When the .distance method is called on the snake.head, the Turtle class needs to be given something whose position it knows how to find. It has the following rules (quoting from the source):
if y is not None:
pos = Vec2D(x, y)
if isinstance(x, Vec2D):
pos = x
elif isinstance(x, tuple):
pos = Vec2D(*x)
elif isinstance(x, TNavigator):
pos = x._position
(This is slightly offset from the error message reported, because of changes between Python versions.)
In other words, it knows how to use:
- two separate integers
x and y (i.e., directly telling it the position);
- a
Vec2D (directly telling it the position, but using the class that the library provides for representing positions);
- a tuple (directly telling it the position, but using values stored in a tuple);
- a
TNavigator (in practice, this means a Turtle, but there are other possibilities).
When Food inherits from Turtle, it's a Turtle. It has built-in position tracking, which other Turtles can use: accessing the hidden ._position attribute. (The leading underscore means that other classes aren't supposed to know about it or use it; but Python does not have true privacy.)
When Food stores a Turtle, it isn't a Turtle. While the logic is obvious to the programmer - fetch the turtle stored in the .food attribute, and then get the position of that - the already-written Turtle code has no way to know that.
To fix the problem, we can extract the underlying Turtle at the point where the method is called:
if snake.head.distance(food.food) < 15:
...
Or we can implement the interface that the library code wants to use. In this specific instance, that won't be feasible; it's explicitly checking for types, so we'd need the class to be one of those types - in which case, we might as well just use inheritance in the first place.

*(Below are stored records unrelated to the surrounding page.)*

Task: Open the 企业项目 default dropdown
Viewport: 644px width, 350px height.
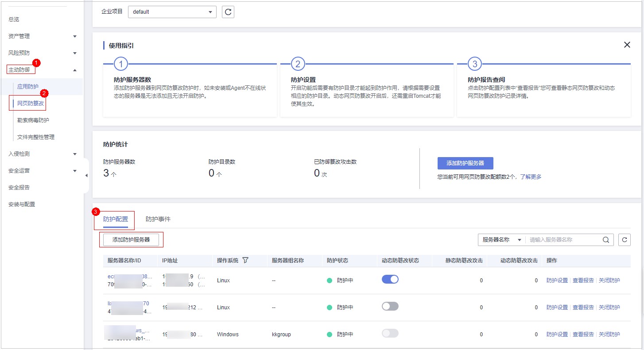Action: tap(172, 12)
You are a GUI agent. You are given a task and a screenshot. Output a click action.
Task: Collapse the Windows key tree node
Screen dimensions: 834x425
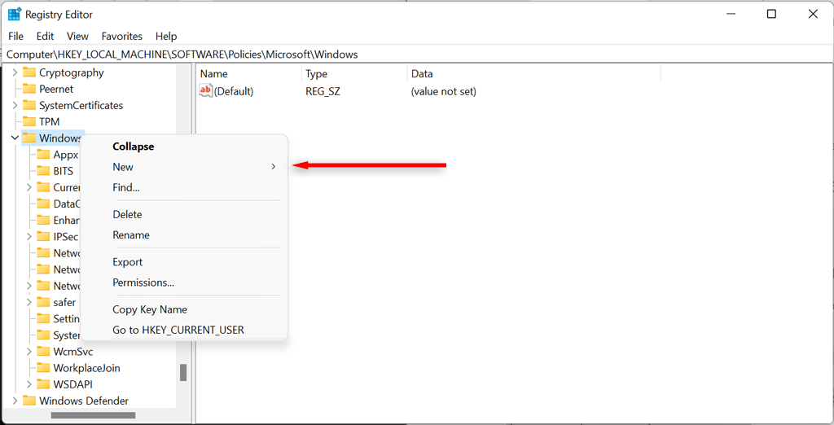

But consider another example, where someone else has written a distance function (not method) that expects two Turtles:
def public_distance(t1, t2):
# this version uses the interface that the Turtle class provides
# for other code to get the position: calling the `pos` method
return abs(t1.pos() - t2.pos())
def private_distance(t1, t2):
# this version directly (naughtily) accesses the "private" attribute
return abs(t1._position - t2._position)
Then we could adapt the class to meet that interface. For a missing method, implement the method, and have its logic check the wrapped object. For a missing attribute, use a (read-only) property that checks for the corresponding information in the wrapped object. Here's an example showing both (and using the property to implement the method):
class Food:
# other stuff as before...
@property
def _position(self):
return self.food._position
def pos(self):
return self._position
(One might ask, why does the Turtle class use a method pos, instead of a property? That's because it's old code following an old design, before property support was added to Python. Updating things like this is low priority for the Python dev team; it risks breaking old code; and it involves writing new documentation - and hoping that tutorial authors get the hint as well.)